The I/O devices/interfaces 1210 may include one or more devices for presenting output to a user, including, but not limited to, a graphics engine, a display (e.g., a display screen), one or more output drivers (e.g., display drivers), one or more audio speakers, and one or more audio drivers. In certain embodiments, I/O devices/interfaces 1210 is configured to provide graphical data to a display for presentation to a user. The graphical data may be representative of one or more graphical user interfaces and/or any other graphical content as may serve a particular implementation.
In the foregoing specification, embodiments have been described with reference to specific exemplary embodiments thereof. Various embodiments are described with reference to details discussed herein, and the accompanying drawings illustrate the various embodiments. The description above and drawings are illustrative of one or more embodiments and are not to be construed as limiting. Numerous specific details are described to provide a thorough understanding of various embodiments.
Embodiments may include other specific forms without departing from its spirit or essential characteristics. The described embodiments are to be considered in all respects only as illustrative and not restrictive. For example, the methods described herein may be performed with less or more steps/acts or the steps/acts may be performed in differing orders. Additionally, the steps/acts described herein may be repeated or performed in parallel with one another or in parallel with different instances of the same or similar steps/acts. The scope of the invention is, therefore, indicated by the appended claims rather than by the foregoing description. All changes that come within the meaning and range of equivalency of the claims are to be embraced within their scope.

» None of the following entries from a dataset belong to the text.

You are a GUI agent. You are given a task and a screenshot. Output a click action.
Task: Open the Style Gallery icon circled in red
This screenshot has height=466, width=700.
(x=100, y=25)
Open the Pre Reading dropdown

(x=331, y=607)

In the various embodiments described above, unless specifically noted otherwise, disjunctive language such as the phrase “at least one of A, B, or C,” is intended to be understood to mean either A, B, or C, or any combination thereof (e.g., A, B, and/or C). As such, disjunctive language is not intended to, nor should it be understood to, imply that a given embodiment requires at least one of A, at least one of B, or at least one of C to each be present.